Do NOT browse or web search. Use ONLY the API described below.

Simforge Python SDK (authoritative excerpt):
- Install: `pip install simforge-py` or `poetry add simforge-py` or `uv add simforge-py`
- Init:
  import os
  from simforge import Simforge
  simforge = Simforge(api_key=os.environ["SIMFORGE_API_KEY"])
- Instrumentation (ONLY allowed form - use get_function):
  # Declare trace function key once
  my_service = simforge.get_function("<trace_function_key>")

  # Decorate methods with span
  @my_service.span()
  def method_name(): ...

  # Or with options:
  @my_service.span(name="DisplayName", type="function")
  def method_name(): ...

  # Span types: "llm", "agent", "function", "guardrail", "handoff", "custom"
- Decorator form ONLY; must be placed immediately ABOVE the `def` it instruments.
- DO NOT use context managers or manual span creation.
- DO NOT extract helper methods.

STRICT RULE:
You MUST ask me which method to instrument before making ANY code changes.
Do NOT choose a method yourself.

Task:
1) Ensure simforge-py is installed and initialization exists.
2) Ask me which EXISTING method should be instrumented with Simforge.
3) After I confirm the method name:
   - Create a function wrapper with `simforge.get_function("<trace_function_key>")`
   - Add `@my_service.span()` directly ABOVE that method's `def`
   - Ensure the simforge client is initialized and accessible
4) Do not change method signature, behavior, or return value. Minimal diff.

Output:
- First: your question asking which method to instrument
- After confirmation: minimal diffs for dependencies, initialization, and the method change

Basic Configuration

Simforge(api_key: str)

# Disable tracing (functions still execute, but no spans are sent)
Simforge(api_key: str, enabled: bool = True)

Tracing

Declare the trace function key once and link multiple spans together:
order_service = simforge.get_function("order-processing")

@order_service.span()
def process_order(order_id: str) -> dict:
    return {"order_id": order_id}

@order_service.span()
def validate_order(order_id: str) -> dict:
    return {"valid": True}

Using @simforge.span() Directly

For a single span without linking to a function group:
@simforge.span("one-off-operation")
def standalone_task() -> str:
    return "done"

Automatic Nesting

Spans nest automatically based on call stack:
@simforge.span("outer", type="agent")
def outer():
    inner()  # Becomes a child of "outer"
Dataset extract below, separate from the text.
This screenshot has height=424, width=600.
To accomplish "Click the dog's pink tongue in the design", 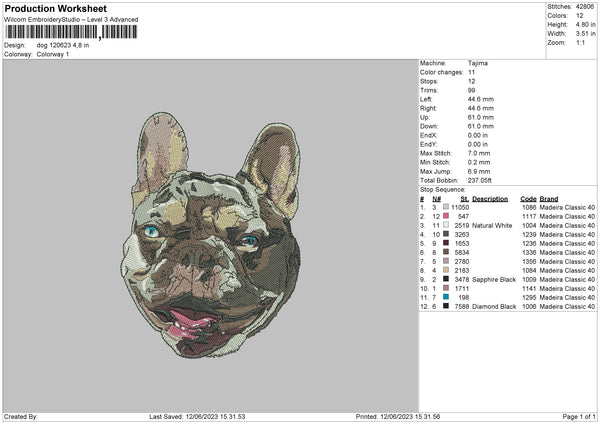I will (188, 322).
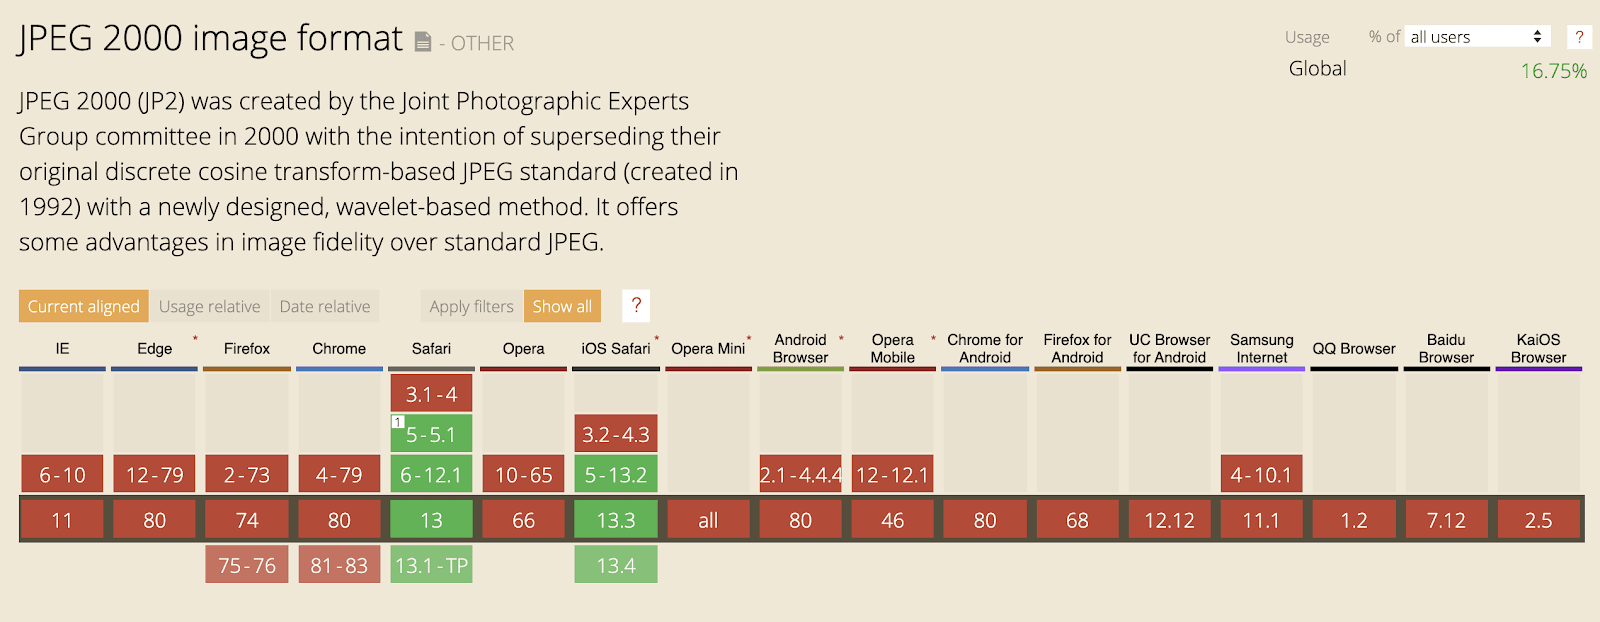The width and height of the screenshot is (1600, 622).
Task: Click the Safari 13.1-TP future version cell
Action: (x=431, y=565)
@simforge.span("inner", type="function")
def inner():
    pass

Span Options

Parameters:
  • trace_function_key (required): String identifier for grouping spans
  • name (optional): Display name. Defaults to function name, then trace function key
  • type (optional): Span type. Defaults to "custom"
  • metadata (optional): Dictionary (dict[str, Any]) attached to the span for custom context (e.g. user ID, region, request ID)
Span Types:
SpanType = Literal[
    "llm",        # LLM calls
    "agent",      # Agent workflows
    "function",   # Function calls
    "guardrail",  # Safety checks
    "handoff",    # Human handoffs
    "custom"      # Default
]
Examples:
# Function name is automatically captured as span name
@simforge.span("order-processing")
def process_order(order_id: str) -> dict:
    return {"order_id": order_id}
# Span name: "process_order"

# Override with name option
@simforge.span("order-processing", name="OrderProcessor")
def process_order(order_id: str) -> dict:
    return {"order_id": order_id}
# Span name: "OrderProcessor"

# Set span type
@simforge.span("safety-check", type="guardrail")
def check_content(content: str) -> dict:
    return {"safe": True}

# With metadata (definition-time)
@simforge.span("order-processing", type="function", metadata={"user_id": "u-123", "region": "us-east"})
def process_order(order_id: str) -> dict:
    return {"order_id": order_id}

Runtime Metadata

Use get_current_span() to get a handle to the active span, then call .set_metadata() to attach metadata from inside a traced function — useful when metadata depends on runtime values like request IDs, computed scores, or dynamic context:
from simforge import get_current_span

@simforge.span("order-processing", type="function")
def process_order(order_id: str) -> dict:
    user_id = get_current_user()
    get_current_span().set_metadata({"user_id": user_id, "order_id": order_id})
    return {"order_id": order_id, "status": "completed"}
Runtime metadata merges with definition-time metadata. On conflict, runtime values win:
# Definition-time: {"user_id": "u-123", "region": "us-east"}
# Runtime call: get_current_span().set_metadata({"region": "eu-west", "request_id": "req-789"})
# Result: {"user_id": "u-123", "region": "eu-west", "request_id": "req-789"}

Error Handling

Errors are captured in the span and re-raised:
@simforge.span("risky-service")
def risky():
    raise ValueError("error")

try:
    risky()
except ValueError:
    pass
# Span records error and timing

Flushing Traces

from simforge import flush_traces

flush_traces(timeout=30.0)  # Default: 30s
Traces flush automatically on process exit via atexit hook.

OpenAI Agents SDK

Attach a trace processor to capture agent runs:
pip install simforge-py[openai-tracing]
from agents import set_trace_processors

processor = simforge.get_openai_tracing_processor()
set_trace_processors([processor])

Replay

Replay historical traces through a function and create a test run with comparison data. This is useful for testing changes to your functions against real production inputs.
@simforge.span("my-function-key")
def my_function(text: str) -> dict:
    return {"processed": text.upper()}

result = simforge.replay(my_function, limit=5)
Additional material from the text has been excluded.